Task >>
Rewrite the records below, changing every "dropdown" to "drop-down" and leaving everything else the same.

Dataset extract >>

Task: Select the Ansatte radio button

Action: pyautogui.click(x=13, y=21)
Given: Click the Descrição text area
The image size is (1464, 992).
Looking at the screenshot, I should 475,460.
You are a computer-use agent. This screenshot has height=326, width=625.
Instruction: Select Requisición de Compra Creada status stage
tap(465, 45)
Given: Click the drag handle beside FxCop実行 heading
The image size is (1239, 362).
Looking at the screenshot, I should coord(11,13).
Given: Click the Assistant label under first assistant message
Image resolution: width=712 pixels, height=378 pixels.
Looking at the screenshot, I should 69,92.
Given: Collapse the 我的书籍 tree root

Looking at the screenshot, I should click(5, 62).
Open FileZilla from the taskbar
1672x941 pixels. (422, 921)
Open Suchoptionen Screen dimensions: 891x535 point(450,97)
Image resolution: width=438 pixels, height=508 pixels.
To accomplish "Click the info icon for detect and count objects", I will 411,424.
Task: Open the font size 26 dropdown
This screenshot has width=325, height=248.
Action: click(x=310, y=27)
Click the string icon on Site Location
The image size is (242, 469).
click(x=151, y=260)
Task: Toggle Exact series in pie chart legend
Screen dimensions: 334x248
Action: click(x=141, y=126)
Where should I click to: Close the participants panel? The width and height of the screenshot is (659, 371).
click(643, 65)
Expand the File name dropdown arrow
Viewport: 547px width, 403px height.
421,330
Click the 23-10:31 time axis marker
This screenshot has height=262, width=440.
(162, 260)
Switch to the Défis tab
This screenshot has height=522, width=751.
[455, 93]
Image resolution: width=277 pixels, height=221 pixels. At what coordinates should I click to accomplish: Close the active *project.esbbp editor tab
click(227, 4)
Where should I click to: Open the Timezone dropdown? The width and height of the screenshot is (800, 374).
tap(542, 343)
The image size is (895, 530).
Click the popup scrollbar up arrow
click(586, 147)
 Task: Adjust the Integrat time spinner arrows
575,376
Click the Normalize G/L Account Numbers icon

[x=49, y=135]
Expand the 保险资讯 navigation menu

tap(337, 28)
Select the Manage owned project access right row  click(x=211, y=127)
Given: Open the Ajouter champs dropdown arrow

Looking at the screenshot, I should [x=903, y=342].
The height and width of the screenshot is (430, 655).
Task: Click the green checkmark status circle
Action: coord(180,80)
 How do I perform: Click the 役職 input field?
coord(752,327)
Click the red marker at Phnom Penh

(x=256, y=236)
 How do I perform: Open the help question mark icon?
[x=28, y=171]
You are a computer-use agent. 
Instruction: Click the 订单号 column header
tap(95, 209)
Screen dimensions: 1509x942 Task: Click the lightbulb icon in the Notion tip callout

Final result >>
Task: Select the Ansatte radio button

Action: pyautogui.click(x=13, y=21)
Given: Click the Descrição text area
The image size is (1464, 992).
Looking at the screenshot, I should 475,460.
You are a computer-use agent. This screenshot has height=326, width=625.
Instruction: Select Requisición de Compra Creada status stage
tap(465, 45)
Given: Click the drag handle beside FxCop実行 heading
The image size is (1239, 362).
Looking at the screenshot, I should coord(11,13).
Given: Click the Assistant label under first assistant message
Image resolution: width=712 pixels, height=378 pixels.
Looking at the screenshot, I should 69,92.
Given: Collapse the 我的书籍 tree root

Looking at the screenshot, I should click(5, 62).
Open FileZilla from the taskbar
1672x941 pixels. (422, 921)
Open Suchoptionen Screen dimensions: 891x535 point(450,97)
Image resolution: width=438 pixels, height=508 pixels.
To accomplish "Click the info icon for detect and count objects", I will 411,424.
Task: Open the font size 26 drop-down
This screenshot has width=325, height=248.
Action: click(x=310, y=27)
Click the string icon on Site Location
The image size is (242, 469).
click(x=151, y=260)
Task: Toggle Exact series in pie chart legend
Screen dimensions: 334x248
Action: click(x=141, y=126)
Where should I click to: Close the participants panel? The width and height of the screenshot is (659, 371).
click(643, 65)
Expand the File name drop-down arrow
Viewport: 547px width, 403px height.
421,330
Click the 23-10:31 time axis marker
This screenshot has height=262, width=440.
(162, 260)
Switch to the Défis tab
This screenshot has height=522, width=751.
[455, 93]
Image resolution: width=277 pixels, height=221 pixels. At what coordinates should I click to accomplish: Close the active *project.esbbp editor tab
click(227, 4)
Where should I click to: Open the Timezone drop-down? The width and height of the screenshot is (800, 374).
tap(542, 343)
The image size is (895, 530).
Click the popup scrollbar up arrow
click(586, 147)
 Task: Adjust the Integrat time spinner arrows
575,376
Click the Normalize G/L Account Numbers icon

[x=49, y=135]
Expand the 保险资讯 navigation menu

tap(337, 28)
Select the Manage owned project access right row  click(x=211, y=127)
Given: Open the Ajouter champs drop-down arrow

Looking at the screenshot, I should [x=903, y=342].
The height and width of the screenshot is (430, 655).
Task: Click the green checkmark status circle
Action: coord(180,80)
 How do I perform: Click the 役職 input field?
coord(752,327)
Click the red marker at Phnom Penh

(x=256, y=236)
 How do I perform: Open the help question mark icon?
[x=28, y=171]
You are a computer-use agent. 
Instruction: Click the 订单号 column header
tap(95, 209)
Screen dimensions: 1509x942 Task: Click the lightbulb icon in the Notion tip callout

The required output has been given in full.